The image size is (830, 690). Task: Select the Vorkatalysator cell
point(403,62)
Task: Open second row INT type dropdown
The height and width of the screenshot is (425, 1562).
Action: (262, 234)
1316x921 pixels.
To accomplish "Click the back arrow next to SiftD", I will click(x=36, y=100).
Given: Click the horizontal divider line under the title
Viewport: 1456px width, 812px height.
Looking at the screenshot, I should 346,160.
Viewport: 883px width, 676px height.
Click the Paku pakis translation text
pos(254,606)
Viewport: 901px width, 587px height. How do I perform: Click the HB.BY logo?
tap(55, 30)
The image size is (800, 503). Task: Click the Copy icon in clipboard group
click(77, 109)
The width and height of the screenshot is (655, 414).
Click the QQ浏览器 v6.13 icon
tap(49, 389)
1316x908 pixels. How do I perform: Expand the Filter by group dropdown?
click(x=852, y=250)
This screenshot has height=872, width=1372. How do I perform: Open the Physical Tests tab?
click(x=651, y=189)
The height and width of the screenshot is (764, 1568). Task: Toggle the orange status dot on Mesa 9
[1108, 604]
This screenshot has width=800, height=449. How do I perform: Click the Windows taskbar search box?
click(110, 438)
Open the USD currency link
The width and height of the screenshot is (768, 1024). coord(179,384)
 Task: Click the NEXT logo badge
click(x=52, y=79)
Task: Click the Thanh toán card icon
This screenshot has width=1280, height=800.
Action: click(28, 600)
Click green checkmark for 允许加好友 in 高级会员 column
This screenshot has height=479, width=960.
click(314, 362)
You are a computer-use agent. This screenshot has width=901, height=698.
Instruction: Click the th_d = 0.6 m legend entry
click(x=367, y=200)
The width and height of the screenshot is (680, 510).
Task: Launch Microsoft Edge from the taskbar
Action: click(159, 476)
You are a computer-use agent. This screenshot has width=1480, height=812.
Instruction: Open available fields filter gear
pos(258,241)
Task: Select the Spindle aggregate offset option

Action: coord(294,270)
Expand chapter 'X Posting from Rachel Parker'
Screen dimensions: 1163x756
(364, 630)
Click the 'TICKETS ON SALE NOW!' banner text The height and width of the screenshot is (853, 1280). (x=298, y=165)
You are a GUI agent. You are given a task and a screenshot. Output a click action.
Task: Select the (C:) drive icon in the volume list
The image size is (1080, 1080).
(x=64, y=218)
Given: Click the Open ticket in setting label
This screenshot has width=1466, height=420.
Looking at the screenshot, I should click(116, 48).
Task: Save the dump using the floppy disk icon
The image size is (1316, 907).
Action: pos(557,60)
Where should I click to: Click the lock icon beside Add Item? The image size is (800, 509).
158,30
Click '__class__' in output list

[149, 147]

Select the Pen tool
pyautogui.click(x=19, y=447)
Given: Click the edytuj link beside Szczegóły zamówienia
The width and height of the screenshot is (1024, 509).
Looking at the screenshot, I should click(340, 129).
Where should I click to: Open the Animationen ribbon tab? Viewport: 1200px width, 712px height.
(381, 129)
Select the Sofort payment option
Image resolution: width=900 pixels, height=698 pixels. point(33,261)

....

_To do:_
Reproduce the entries word for word, starting with their first line and ending with the line that contains "The width and height of the screenshot is (768, 1024).", including that line.

_Answer to this problem:_
The image size is (830, 690). Task: Select the Vorkatalysator cell
point(403,62)
Task: Open second row INT type dropdown
The height and width of the screenshot is (425, 1562).
Action: (262, 234)
1316x921 pixels.
To accomplish "Click the back arrow next to SiftD", I will click(x=36, y=100).
Given: Click the horizontal divider line under the title
Viewport: 1456px width, 812px height.
Looking at the screenshot, I should 346,160.
Viewport: 883px width, 676px height.
Click the Paku pakis translation text
pos(254,606)
Viewport: 901px width, 587px height. How do I perform: Click the HB.BY logo?
tap(55, 30)
The image size is (800, 503). Task: Click the Copy icon in clipboard group
click(77, 109)
The width and height of the screenshot is (655, 414).
Click the QQ浏览器 v6.13 icon
tap(49, 389)
1316x908 pixels. How do I perform: Expand the Filter by group dropdown?
click(x=852, y=250)
This screenshot has height=872, width=1372. How do I perform: Open the Physical Tests tab?
click(x=651, y=189)
The height and width of the screenshot is (764, 1568). Task: Toggle the orange status dot on Mesa 9
[1108, 604]
This screenshot has width=800, height=449. How do I perform: Click the Windows taskbar search box?
click(110, 438)
Open the USD currency link
The width and height of the screenshot is (768, 1024). coord(179,384)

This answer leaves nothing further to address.